___ DATA EXCERPTS ___

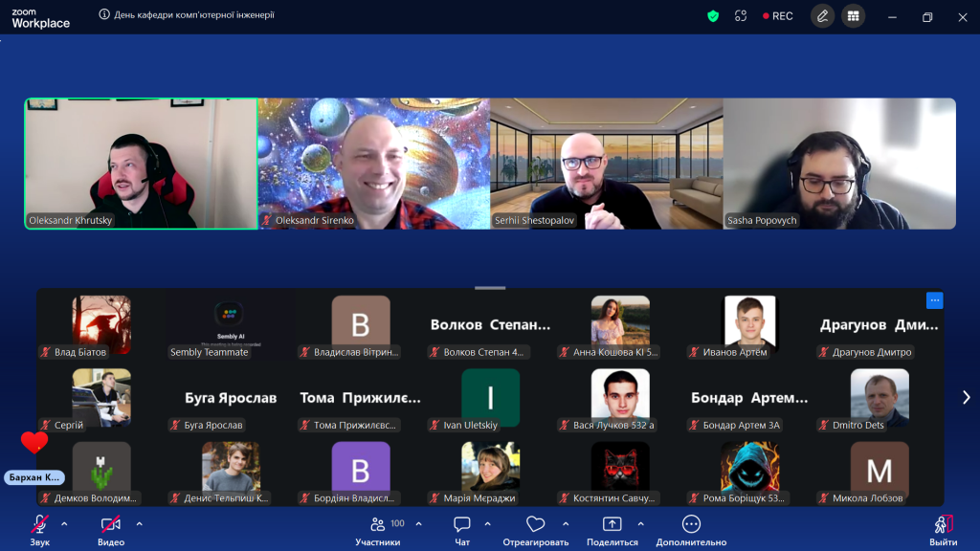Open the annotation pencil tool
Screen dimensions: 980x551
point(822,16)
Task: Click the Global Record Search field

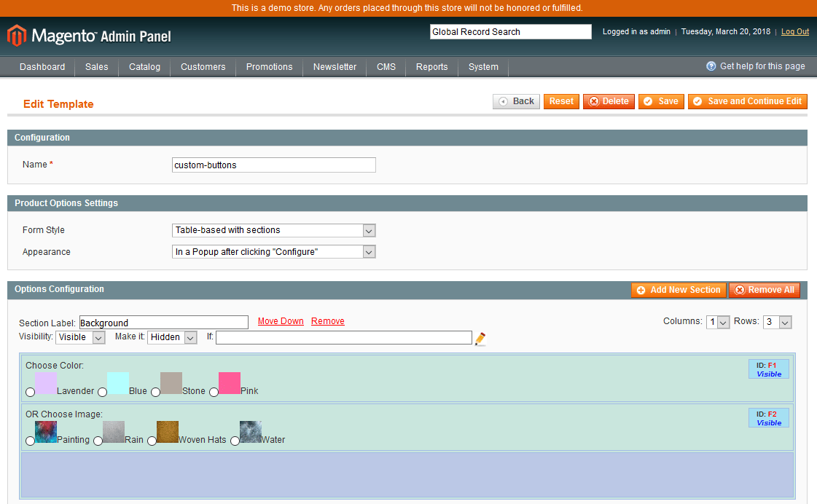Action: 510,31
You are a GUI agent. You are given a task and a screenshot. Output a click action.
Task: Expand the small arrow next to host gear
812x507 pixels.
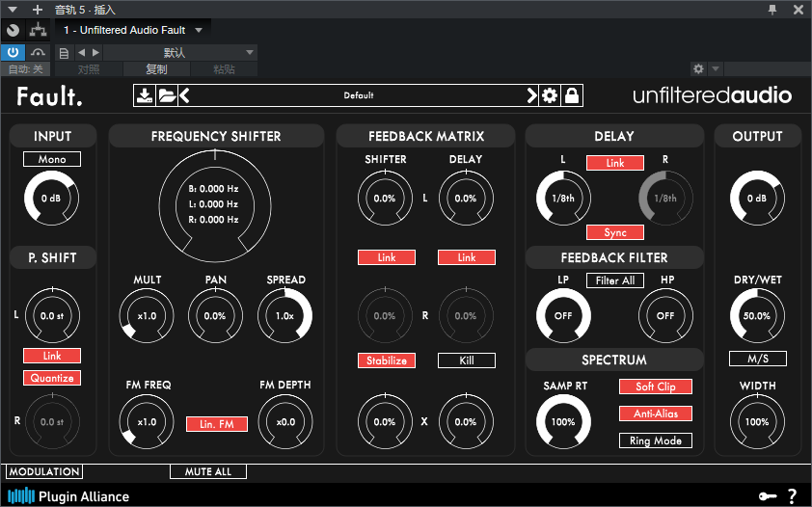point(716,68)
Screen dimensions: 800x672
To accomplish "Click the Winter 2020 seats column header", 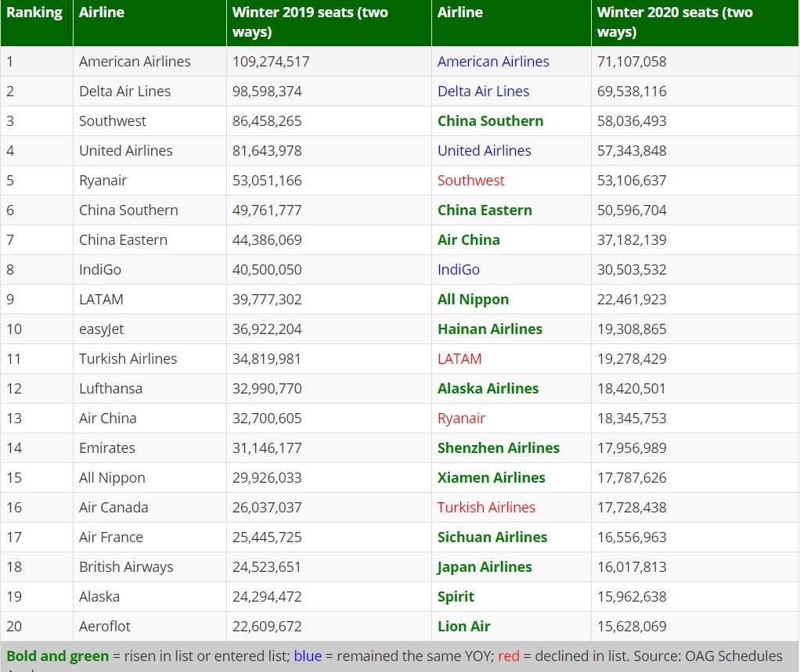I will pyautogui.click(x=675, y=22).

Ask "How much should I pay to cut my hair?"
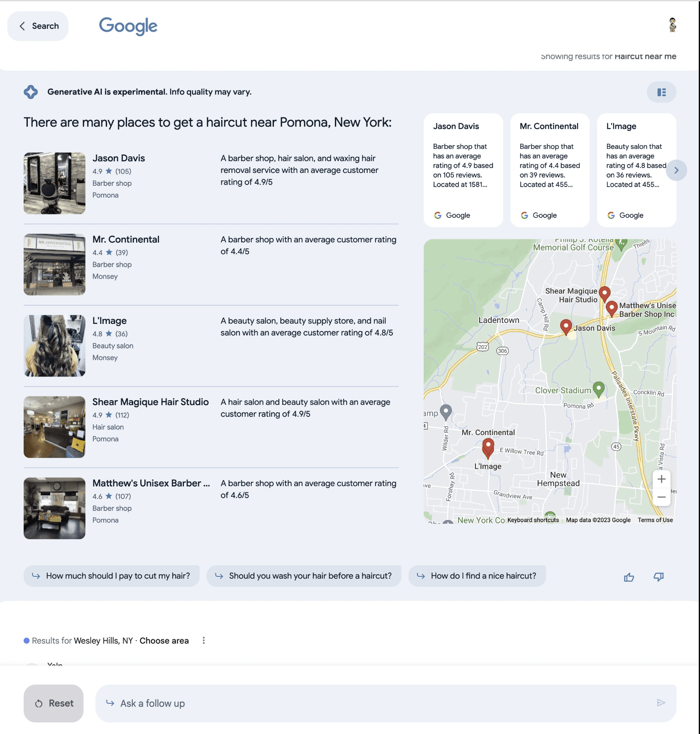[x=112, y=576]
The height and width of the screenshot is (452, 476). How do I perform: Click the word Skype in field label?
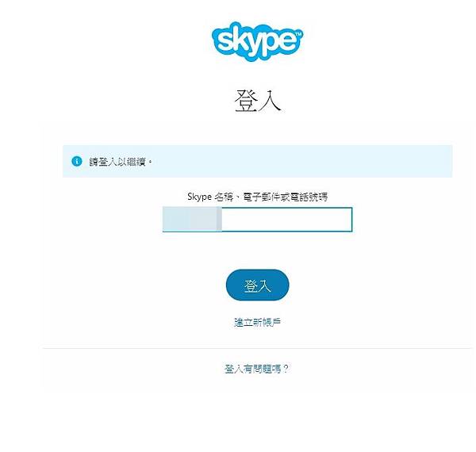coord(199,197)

___

→ DESCRIPTION OF THE TASK: Reproduce exactly the lines from the one with "much should I" to the bottom of the listing, both ends included, and nothing else. Skip the pictures.

→ OUTPUT:
Ask "How much should I pay to cut my hair?"
[x=112, y=576]
The height and width of the screenshot is (452, 476). How do I perform: Click the word Skype in field label?
coord(199,197)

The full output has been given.